Video Games and the Shaping of Industrial Transformation
Center on Japanese Economy and Business, Columbia Business School
Tuesday, February 21, 2012
Uris 301, Columbia Business School
Discussant: Rita G. McGrath, Associate Professor, Columbia Business School
Moderator: David Weinstein, Associate Director for Research, Center on Japanese Economy and Business, Columbia Business School
This slide showcases my thinking on innovation management.
I believe that the manager needs to conduct himself more like a chemist than a mechanical engineer. Innovation is not the result of combining components, but rather the result of a chemical reaction. When a chemist wants to produce a chemical compound he must first judge the elements that need to be supplied. Then, he needs to design the environment for the proper chemical reaction to take place. And then finally he needs to think about which catalyst will invoke the chemical reaction he is seeking to induce the final compound.

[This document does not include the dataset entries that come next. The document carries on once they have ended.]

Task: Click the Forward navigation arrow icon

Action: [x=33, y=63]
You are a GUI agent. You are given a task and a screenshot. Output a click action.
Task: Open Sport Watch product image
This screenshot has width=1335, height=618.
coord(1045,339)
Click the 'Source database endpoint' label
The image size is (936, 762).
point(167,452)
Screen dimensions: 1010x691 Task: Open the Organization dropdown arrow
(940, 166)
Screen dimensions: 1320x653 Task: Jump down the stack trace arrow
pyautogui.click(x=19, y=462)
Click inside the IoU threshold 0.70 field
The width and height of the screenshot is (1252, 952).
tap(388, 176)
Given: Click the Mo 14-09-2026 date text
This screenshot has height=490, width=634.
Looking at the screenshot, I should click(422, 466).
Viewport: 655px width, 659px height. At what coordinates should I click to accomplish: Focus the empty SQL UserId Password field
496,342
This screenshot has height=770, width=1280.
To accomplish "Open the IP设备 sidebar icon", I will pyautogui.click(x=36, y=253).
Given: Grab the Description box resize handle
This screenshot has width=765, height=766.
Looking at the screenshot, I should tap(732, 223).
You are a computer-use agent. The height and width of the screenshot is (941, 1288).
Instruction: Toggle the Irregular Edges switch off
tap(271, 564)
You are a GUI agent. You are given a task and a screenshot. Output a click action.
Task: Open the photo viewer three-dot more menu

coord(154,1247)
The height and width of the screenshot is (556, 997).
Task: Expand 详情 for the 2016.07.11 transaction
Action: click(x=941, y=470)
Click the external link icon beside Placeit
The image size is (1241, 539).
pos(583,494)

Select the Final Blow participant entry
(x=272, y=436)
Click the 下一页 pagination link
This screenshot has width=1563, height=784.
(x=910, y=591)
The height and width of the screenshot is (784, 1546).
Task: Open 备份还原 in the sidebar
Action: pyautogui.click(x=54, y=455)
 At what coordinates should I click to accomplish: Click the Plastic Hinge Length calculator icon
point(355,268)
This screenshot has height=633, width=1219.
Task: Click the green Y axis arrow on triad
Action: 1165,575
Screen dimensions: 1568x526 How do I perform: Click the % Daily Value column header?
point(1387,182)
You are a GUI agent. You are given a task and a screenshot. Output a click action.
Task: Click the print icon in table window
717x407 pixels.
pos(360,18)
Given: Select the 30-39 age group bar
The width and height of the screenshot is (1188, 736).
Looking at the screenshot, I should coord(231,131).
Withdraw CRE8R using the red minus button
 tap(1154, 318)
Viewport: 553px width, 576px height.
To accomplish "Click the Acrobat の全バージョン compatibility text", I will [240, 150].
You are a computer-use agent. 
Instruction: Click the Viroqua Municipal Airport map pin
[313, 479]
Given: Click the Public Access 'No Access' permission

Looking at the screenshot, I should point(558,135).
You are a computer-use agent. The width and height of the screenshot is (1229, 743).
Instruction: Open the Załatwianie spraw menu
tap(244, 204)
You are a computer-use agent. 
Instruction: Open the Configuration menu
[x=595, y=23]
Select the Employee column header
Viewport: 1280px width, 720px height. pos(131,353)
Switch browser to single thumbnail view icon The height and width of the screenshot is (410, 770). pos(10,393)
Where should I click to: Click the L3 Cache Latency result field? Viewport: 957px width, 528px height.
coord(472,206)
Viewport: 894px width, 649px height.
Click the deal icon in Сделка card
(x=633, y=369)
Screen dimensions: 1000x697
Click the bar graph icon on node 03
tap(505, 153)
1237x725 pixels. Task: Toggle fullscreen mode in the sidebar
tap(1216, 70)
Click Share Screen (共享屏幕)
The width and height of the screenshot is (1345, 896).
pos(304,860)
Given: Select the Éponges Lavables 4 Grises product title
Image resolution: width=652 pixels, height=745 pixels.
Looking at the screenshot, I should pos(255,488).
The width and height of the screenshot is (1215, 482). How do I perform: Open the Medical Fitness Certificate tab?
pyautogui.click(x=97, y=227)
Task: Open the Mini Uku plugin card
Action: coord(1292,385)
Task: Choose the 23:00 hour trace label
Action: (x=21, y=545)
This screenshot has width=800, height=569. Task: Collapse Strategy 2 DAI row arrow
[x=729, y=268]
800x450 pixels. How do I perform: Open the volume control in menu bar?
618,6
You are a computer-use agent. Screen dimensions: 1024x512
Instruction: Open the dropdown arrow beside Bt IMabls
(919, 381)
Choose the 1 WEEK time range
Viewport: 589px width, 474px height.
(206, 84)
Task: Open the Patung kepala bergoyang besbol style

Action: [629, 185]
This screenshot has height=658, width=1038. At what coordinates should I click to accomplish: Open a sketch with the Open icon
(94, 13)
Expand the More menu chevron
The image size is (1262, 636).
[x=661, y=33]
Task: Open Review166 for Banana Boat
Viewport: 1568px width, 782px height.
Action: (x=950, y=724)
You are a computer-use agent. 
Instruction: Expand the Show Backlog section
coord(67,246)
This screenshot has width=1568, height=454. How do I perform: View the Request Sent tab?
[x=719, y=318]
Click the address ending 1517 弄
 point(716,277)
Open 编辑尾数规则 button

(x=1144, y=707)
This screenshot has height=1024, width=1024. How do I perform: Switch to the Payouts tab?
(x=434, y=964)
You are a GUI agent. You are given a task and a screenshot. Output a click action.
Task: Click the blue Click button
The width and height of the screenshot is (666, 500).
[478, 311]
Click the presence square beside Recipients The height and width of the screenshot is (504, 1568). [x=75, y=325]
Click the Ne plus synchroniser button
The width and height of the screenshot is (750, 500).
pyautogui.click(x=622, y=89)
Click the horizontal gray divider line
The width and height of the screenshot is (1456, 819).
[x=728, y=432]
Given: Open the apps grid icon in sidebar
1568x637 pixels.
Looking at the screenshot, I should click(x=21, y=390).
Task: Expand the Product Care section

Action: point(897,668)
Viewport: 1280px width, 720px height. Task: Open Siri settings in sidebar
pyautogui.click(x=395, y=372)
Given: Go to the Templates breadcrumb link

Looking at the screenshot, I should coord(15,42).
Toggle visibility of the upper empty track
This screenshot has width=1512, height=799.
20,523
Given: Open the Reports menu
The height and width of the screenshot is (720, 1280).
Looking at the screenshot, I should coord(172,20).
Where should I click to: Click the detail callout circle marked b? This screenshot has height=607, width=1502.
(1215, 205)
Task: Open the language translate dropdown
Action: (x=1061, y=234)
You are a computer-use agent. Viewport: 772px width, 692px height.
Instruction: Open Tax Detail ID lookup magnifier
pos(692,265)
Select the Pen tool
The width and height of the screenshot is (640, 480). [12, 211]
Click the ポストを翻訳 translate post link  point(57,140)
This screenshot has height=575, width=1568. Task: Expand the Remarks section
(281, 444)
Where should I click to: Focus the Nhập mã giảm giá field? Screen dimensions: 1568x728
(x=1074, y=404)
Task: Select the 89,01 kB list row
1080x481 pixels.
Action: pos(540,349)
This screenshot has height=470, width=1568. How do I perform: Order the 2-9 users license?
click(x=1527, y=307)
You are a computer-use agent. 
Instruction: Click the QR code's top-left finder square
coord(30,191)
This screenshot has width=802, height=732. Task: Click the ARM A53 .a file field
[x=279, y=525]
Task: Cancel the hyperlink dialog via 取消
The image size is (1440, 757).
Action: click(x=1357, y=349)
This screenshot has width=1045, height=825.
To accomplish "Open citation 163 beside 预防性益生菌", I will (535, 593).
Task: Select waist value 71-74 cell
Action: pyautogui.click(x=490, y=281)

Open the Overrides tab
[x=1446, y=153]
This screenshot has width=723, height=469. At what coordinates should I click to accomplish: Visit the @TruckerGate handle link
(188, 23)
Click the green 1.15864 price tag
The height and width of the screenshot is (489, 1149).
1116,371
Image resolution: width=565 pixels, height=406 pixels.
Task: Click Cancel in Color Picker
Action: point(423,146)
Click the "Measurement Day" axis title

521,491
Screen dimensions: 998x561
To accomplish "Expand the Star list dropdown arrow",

This is the management stance of a chemist. (Though be careful not to think you can become an alchemist!)
The chemist’s stance was the method of innovation that Japanese companies used to be oriented toward. In the game industry, the disruptive innovation came from Nintendo, who was the pioneer, creating new devices, new business models, and new markets. But regardless of culture of origin, this is a rare, special case. On the other hand, Sony established the Playstation market with continuous innovation. This is a typical example of success by a Japanese company.
Now, given the change in social structures, this strength has disappeared. I am not saying that Japanese way of management is good. The management style of Japan or US has its pros and cons. The questions is whether the corporate system and social system are consistent. What Japan is suffering from right now is the inconsistency between these systems.